[DOCUMENT SECTION]
Several parents die. The characters' lives are de-emotionalised, over-self-analysed. Things that should connect don't. And v.v.. Sex connects to unlikely things. There's a dissociation of inner and outer. Relationship have a therapist/patient tone.

They have trouble distinguishing between the real and the simulated, between reality and reality show, though the answer doesn't matter much to them. Some of the characters are lab-test subjects. Some live as if life was a double-blind trial, as if expressions of love might be placebos. Some live as if life was a psychology test where the subject's told a lie about the purpose of the test.

Other reviews

  • Chris Power (Marcus tends to set his stories an uncertain number of years in the future, ... In stylistic terms he has come a long way from the disturbing, almost alien syntax of his earlier books, The Age of Wire and String and Notable American Women, and his characters now feel less like malfunctioning allegories and more like flesh and bone. His narrators are often despairing, but their despair is edged with a bemused sense of the absurd. Those who work in tech or pharma, or some godawful combination of both, are complicit in their own debasement, and their narratives are equal parts critique and confession.)
  • Katie da Cunha Lewin (From the opening story, Marcus explores the problems of living among other people — scary, unpredictable, strange people — while trying to understand the rules of the game.)
  • Jeff Giles (He’s an engrossing, poetically surreal writer. He’s often woundingly funny. Still, the pages turn more heavily here than they did in his last two books)
  • Houman Barekat (Clustered together, however, the more scientifically themed stories become repetitious and lose some of their edge ... Of greater interest are a number of stories foregrounding personal relationships blighted by distance and disconnection, with protagonists adjusting to the absences left by bereavements, disappearances or plain old loss of interest. ... The social world appears in Notes from the Fog as a self-correcting ecosystem that is ultimately robust. It is bleak as hell, but people muddle through; life, after a fashion, goes on.)

Saved entries:
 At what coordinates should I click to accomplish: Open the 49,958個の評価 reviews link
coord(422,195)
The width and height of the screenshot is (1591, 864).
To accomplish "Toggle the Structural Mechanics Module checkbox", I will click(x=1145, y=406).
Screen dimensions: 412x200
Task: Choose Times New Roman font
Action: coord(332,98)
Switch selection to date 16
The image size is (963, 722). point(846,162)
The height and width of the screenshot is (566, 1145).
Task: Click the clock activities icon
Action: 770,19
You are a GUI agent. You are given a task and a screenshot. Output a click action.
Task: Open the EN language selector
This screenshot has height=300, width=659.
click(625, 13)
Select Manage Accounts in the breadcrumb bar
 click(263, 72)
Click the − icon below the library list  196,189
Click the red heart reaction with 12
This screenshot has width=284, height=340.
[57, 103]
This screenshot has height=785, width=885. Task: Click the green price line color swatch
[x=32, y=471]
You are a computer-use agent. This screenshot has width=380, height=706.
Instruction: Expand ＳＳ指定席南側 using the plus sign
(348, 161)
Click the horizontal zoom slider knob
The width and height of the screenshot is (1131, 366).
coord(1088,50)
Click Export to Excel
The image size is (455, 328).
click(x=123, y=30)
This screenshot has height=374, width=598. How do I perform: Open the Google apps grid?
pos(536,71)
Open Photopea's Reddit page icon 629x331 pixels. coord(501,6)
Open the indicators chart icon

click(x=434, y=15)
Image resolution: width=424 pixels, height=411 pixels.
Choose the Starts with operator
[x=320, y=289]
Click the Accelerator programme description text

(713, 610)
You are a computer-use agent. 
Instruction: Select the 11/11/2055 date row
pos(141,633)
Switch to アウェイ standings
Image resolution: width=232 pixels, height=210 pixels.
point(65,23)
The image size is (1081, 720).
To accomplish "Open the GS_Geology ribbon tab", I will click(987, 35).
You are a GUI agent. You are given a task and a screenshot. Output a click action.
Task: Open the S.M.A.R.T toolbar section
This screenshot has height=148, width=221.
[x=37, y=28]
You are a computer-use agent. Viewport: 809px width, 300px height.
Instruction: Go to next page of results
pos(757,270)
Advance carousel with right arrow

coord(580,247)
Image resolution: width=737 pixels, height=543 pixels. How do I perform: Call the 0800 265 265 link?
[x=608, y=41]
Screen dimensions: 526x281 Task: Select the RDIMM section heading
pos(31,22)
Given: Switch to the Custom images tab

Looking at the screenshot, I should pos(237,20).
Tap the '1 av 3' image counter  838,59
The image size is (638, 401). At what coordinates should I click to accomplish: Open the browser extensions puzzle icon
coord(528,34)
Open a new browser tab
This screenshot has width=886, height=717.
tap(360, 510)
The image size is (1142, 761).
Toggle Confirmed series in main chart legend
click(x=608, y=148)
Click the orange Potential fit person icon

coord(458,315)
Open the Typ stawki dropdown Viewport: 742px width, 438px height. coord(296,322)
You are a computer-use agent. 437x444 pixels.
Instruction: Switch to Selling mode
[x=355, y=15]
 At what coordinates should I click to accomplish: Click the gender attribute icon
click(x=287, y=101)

[REQUIRED ACTIONS]
a - According to the book-review notes, which two earlier books by Marcus does Chris Power mention?
b - For each statement, say whether the book-review notes agree with it: (i) Jeff Giles finds that the pages turn more heavily than in Marcus's last two books. (ii) Houman Barekat says the scientifically themed stories gain edge when clustered together. (iii) Some of the characters are lab-test subjects.
c - Turn the paragraph of the book-review notes that begins "They have trouble distinguishing" into a short bulleted list that keeps its main facts.

[ANSWER SET]
a - The Age of Wire and String and Notable American Women.

b -
(i) Yes: "Still, the pages turn more heavily here than they did in his last two books."
(ii) No: "the more scientifically themed stories become repetitious and lose some of their edge."
(iii) Yes: "Some of the characters are lab-test subjects."

c -
- The characters struggle to tell the real from the simulated, or reality from reality show, but hardly care about the answer.
- Some are lab-test subjects.
- Some live as though life were a double-blind trial in which expressions of love might be placebos.
- Some live as though life were a psychology test whose subject is lied to about its purpose.